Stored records

--- start ---

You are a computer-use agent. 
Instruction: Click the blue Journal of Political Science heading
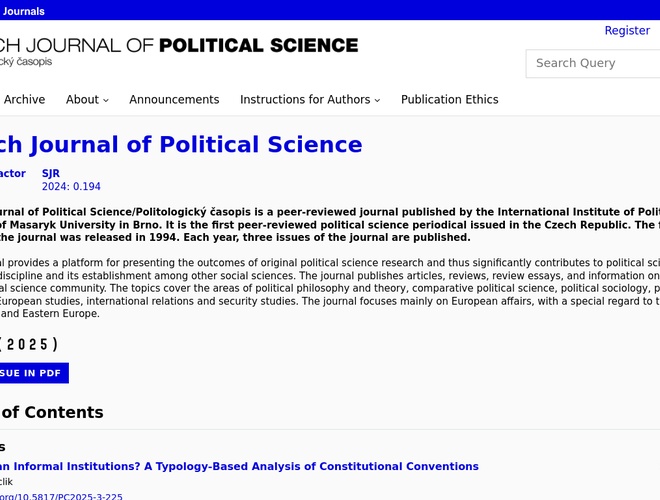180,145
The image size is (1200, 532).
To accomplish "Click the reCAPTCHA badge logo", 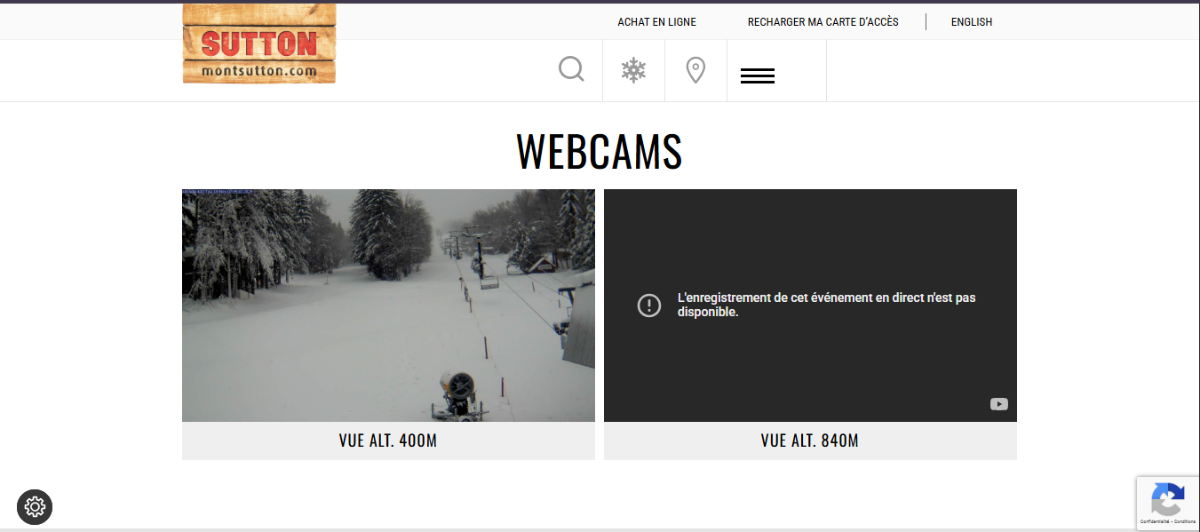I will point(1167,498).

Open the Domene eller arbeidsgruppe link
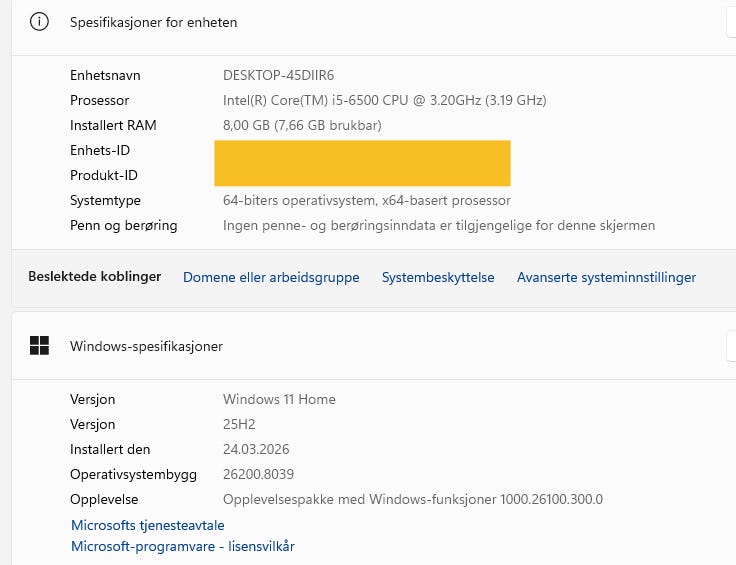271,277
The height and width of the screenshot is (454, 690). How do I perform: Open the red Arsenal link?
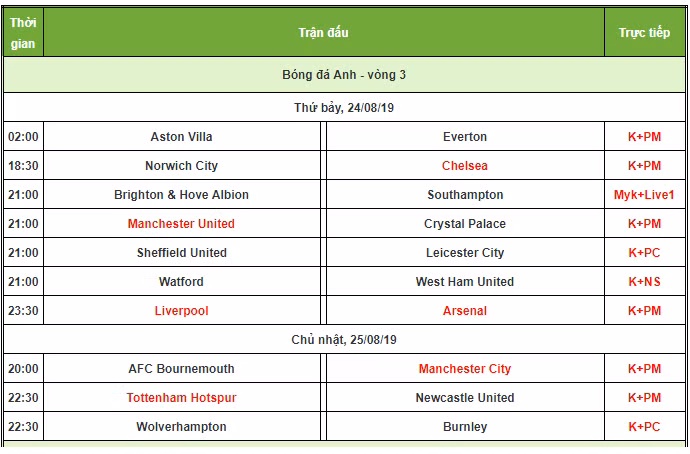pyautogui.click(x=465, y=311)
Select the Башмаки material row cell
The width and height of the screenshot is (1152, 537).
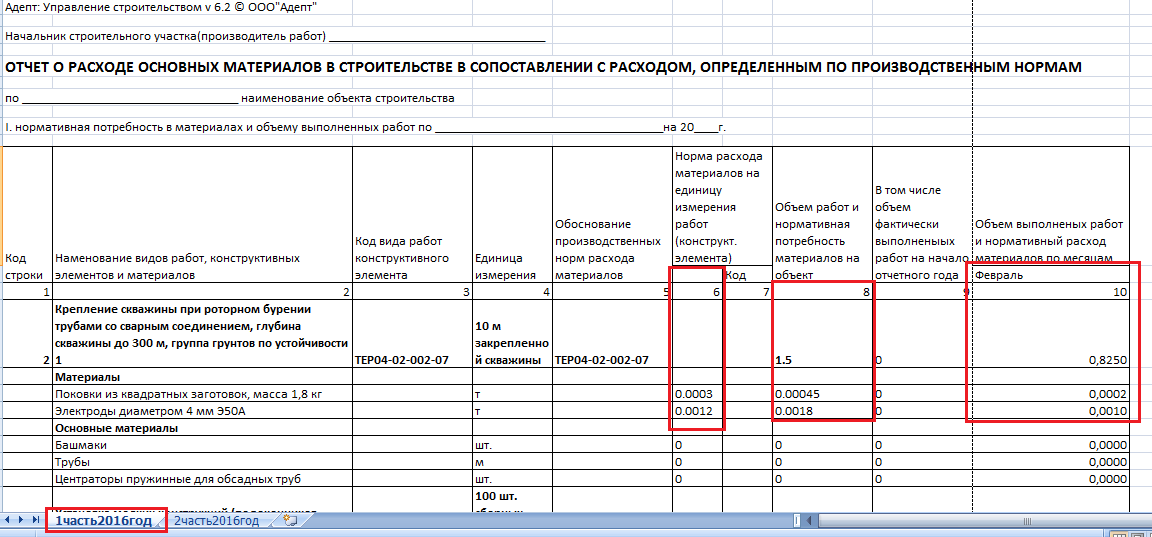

--- end ---

> **Short task**: Render everything from the line containing "Open the Domene eller arbeidsgruppe link" down through the end of the listing as a Markdown table with the columns Row and Text, one numbered row per line, blank lines skipped and pictures omitted.

> **Complete answer**:
| Row | Text |
|---|---|
| 1 | Open the Domene eller arbeidsgruppe link |
| 2 | 271,277 |
| 3 | The height and width of the screenshot is (454, 690). How do I perform: Open the red Arsenal link? |
| 4 | pyautogui.click(x=465, y=311) |
| 5 | Select the Башмаки material row cell |
| 6 | The width and height of the screenshot is (1152, 537). |